The Mark is a 1961 film which tells the story of a convicted child molester, now out of prison, who is suspected in the molestation and beating of another child. The picture stars Stuart Whitman, Maria Schell, Rod Steiger and Brenda De Banzie.

Adapted by Sidney Buchman and Stanley Mann from the novel by Charles E. Israel, the film was directed by Guy Green.

The Mark was selected to compete for a Palme d'Or at the Cannes Film Festival and Whitman was nominated for the Oscar for Best Actor in a Leading Role.

Plot
Jim Fuller is released from prison after serving time for intent to commit child molestation. He attempts to return to society while dealing with his psychological demons with the help of psychiatrist Dr. McNally.

After being found employment, Jim begins a romantic relationship with Ruth Leighton, the company's secretary, and he appears to be on the way to a better life. However, when a child is reported as a possible abuse victim, Jim is picked up for questioning by the police. He has a genuine alibi, and he is cleared, but a tabloid reporter exposes Jim's previous conviction, and his presence in the company and community is no longer wanted.

Cast
 Stuart Whitman as Jim Fuller
 Rod Steiger as Dr. Edmund McNally
 Maria Schell as Ruth Leighton
 Brenda de Banzie as Gertrude Cartwright
 Donald Houston as Austin
 Donald Wolfit as Andrew Clive 
 Paul Rogers as Roy Milne
 Maurice Denham as Arnold Cartwright

Production
The Mark was filmed in black and white and Cinemascope.

Each of the three main characters was played by an actor not originally slated for the role. Stuart Whitman was a last-minute replacement for Richard Burton; Maria Schell took over for Jean Simmons, who was supposed to have played Ruth; and the role of the prison psychiatrist was intended for Trevor Howard before Rod Steiger was cast.

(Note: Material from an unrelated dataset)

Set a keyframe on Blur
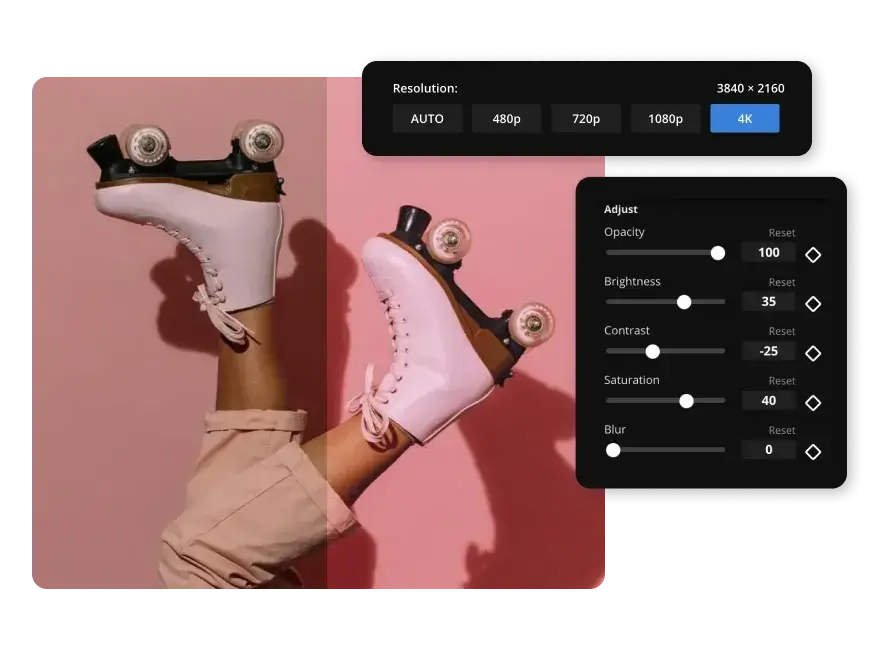This screenshot has height=650, width=880. click(x=812, y=451)
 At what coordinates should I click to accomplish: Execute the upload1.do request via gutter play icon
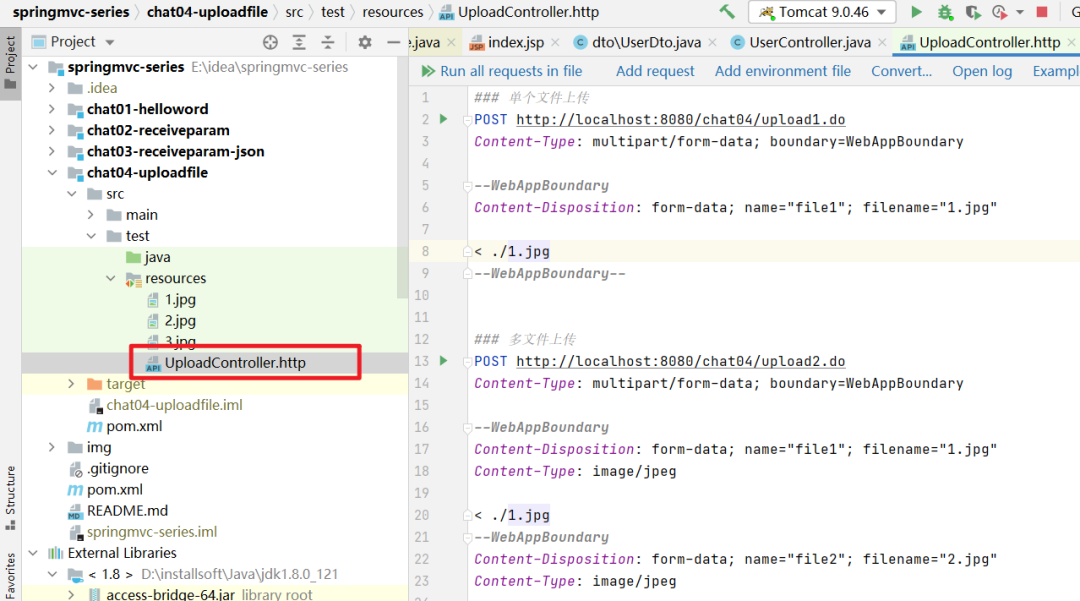click(442, 119)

According to an interview given by Steiger many years later, he had visited an analyst himself in the 1950s and observed how he conducted himself. He played McNally as an Irishman to avoid stereotyping and added touches to impart more humanity to the character. Steiger claimed that the portrayal was so well-received by psychiatric professionals that he was invited to speak at a convention by a psychiatric society.

Reception
The Mark premiered in London on 26 January 1961 at 20th Century Fox's Carlton Theatre, Haymarket, London and opened in New York in October.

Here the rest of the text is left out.